Polish writer on Galicia history (1825–1880)

Antoni Schneider (12 June 1825 – 25 February 1880) was Polish sightseer, collector, encyclopedist and documenter of the history of Galicia.

==Biography==
Schneider was the son of an Austrian non-commissioned officer and a Polish noblewoman, Teresa Wodnicka. He continued his education at the Lviv gymnasium, but dropped out due to the family's financial problems. He was then a scribe at the military chancellery, a roadmaster and an accountant. After moving to Lviv, he was employed as a clerk in the administration of the Dziennik Literacki. In 1848 he joined the Hungarian insurgent army, and after the fall of the Hungarian uprising was arrested and imprisoned in the Kufstein fortress. He shared a cell with the Hungarian historian Józef Teleki. Returning to Lviv on foot in 1851, he visited old ruins of castles, mansions and other monuments and collected old documents. Self-taught in order to expertly collect, he learned Latin and paleography, among other things.

In 1864, he published his first articles, presenting the history of "Galician cities and towns" in the pages of the Lviv-based Dziennik Literacki. His rapidly growing collection and publications in the press were noticed by historians Karol Estreicher, Antoni Małecki and Ossolineum curator Jerzy Prince Lubomirski. Thanks to them, he was given a free apartment at the Ossolineum where he could continue further work. In 1868, he began the publication of the Encyklopedia do krajoznawstwa Galicji. In 1876, after further publishing failures, he agreed to donate his collection to the newly established Academy of Learning in Kraków. Today the collection, known as Teki Schneidera, is kept at the National Archives in Krakow. After transferring the entire collection to Krakow in 1877, in the following years he began collecting source materials for the history of Galicia and Bukovina again. This new series of 282 portfolios (95,000 sheets) remained at the Lviv Ossolineum, and is now stored at the Manuscripts Branch of the Stefanyk Scientific Library of the National Academy of Sciences of Ukraine in Lviv.

Antoni Schneider committed suicide on 25 February 1880 in Lviv.

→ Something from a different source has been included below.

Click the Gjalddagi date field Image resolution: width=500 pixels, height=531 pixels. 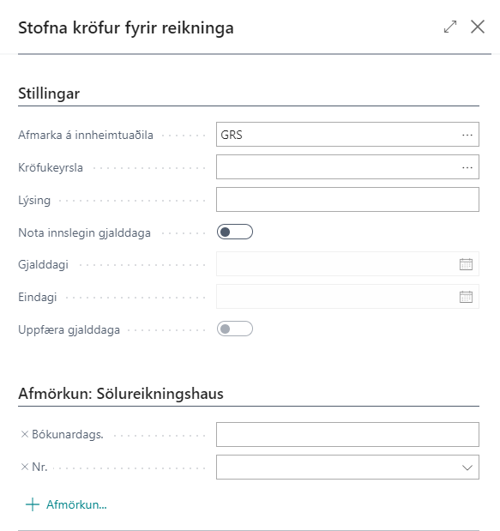click(337, 264)
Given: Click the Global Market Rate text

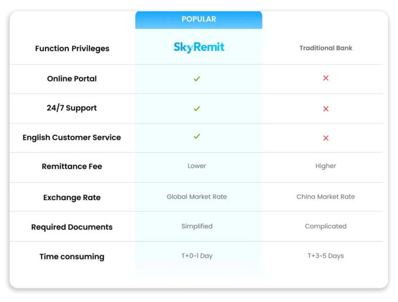Looking at the screenshot, I should [x=197, y=197].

Teki Schneidera are still a subject of research. They are a valuable source for Galician heraldry and sphragistics, as well as toponymic research.

==Works==
- Encyklopedja do krajoznawstwa Galicji, t. 1, Lwów 1868.
- Przewodnik po mieście Lwowie, Lwów 1871.
- Przewodnik po Lwowie, Lwów 1875.

==Bibliography==
- Булик Н. Антоні Шнайдер: штрихи до наукового портрету львівського археолога. Матеріали і дослідження з археології Прикарпаття і Волині. — Львів : Інститут українознавства ім. І. Крип'якевича НАН України, 2010. — Т. 14. — s. 440–453.
- Ісаєвич Я. Шнайдер Антон // Енциклопедія історії України : у 10 т. / редкол.: В. А. Смолій (голова) та ін. ; Інститут історії України НАН України. — К. : Наукова думка, 2013. — Т. 10 : Т — Я. — С. 650. — ISBN 978-966-00-1359-9.
- Wiesław Bieńkowski, Dzieło Antoniego Schneidera i jego wartość dla badań nad historią książki, „Roczniki Biblioteczne”, R. XXXI, 1987.
- Katarzyna Ceklarz, Górale Babiogórscy w pismach i dokumentach Antoniego Schneidera, [w:] Górale Babiogórscy w badaniach XIX-wiecznych naukowców i podróżników, red. K. Słabosz-Palacz, Kraków-Zawoja 2018, s. 117–132.
- Łucja Charewiczowa, Historiografia i miłośnictwo Lwowa, Lwów 1938.
- Leszek Puchała, Kolekcja Antoniego Schneidra w zbiorach Lwowskiej Biblioteki Naukowej im. W. Stefanyka, [w:] Materiały do dziejów Podkarpacia we Lwowie i "ucrainica" na Podkarpaciu, Sanok 2006, s. 11–14.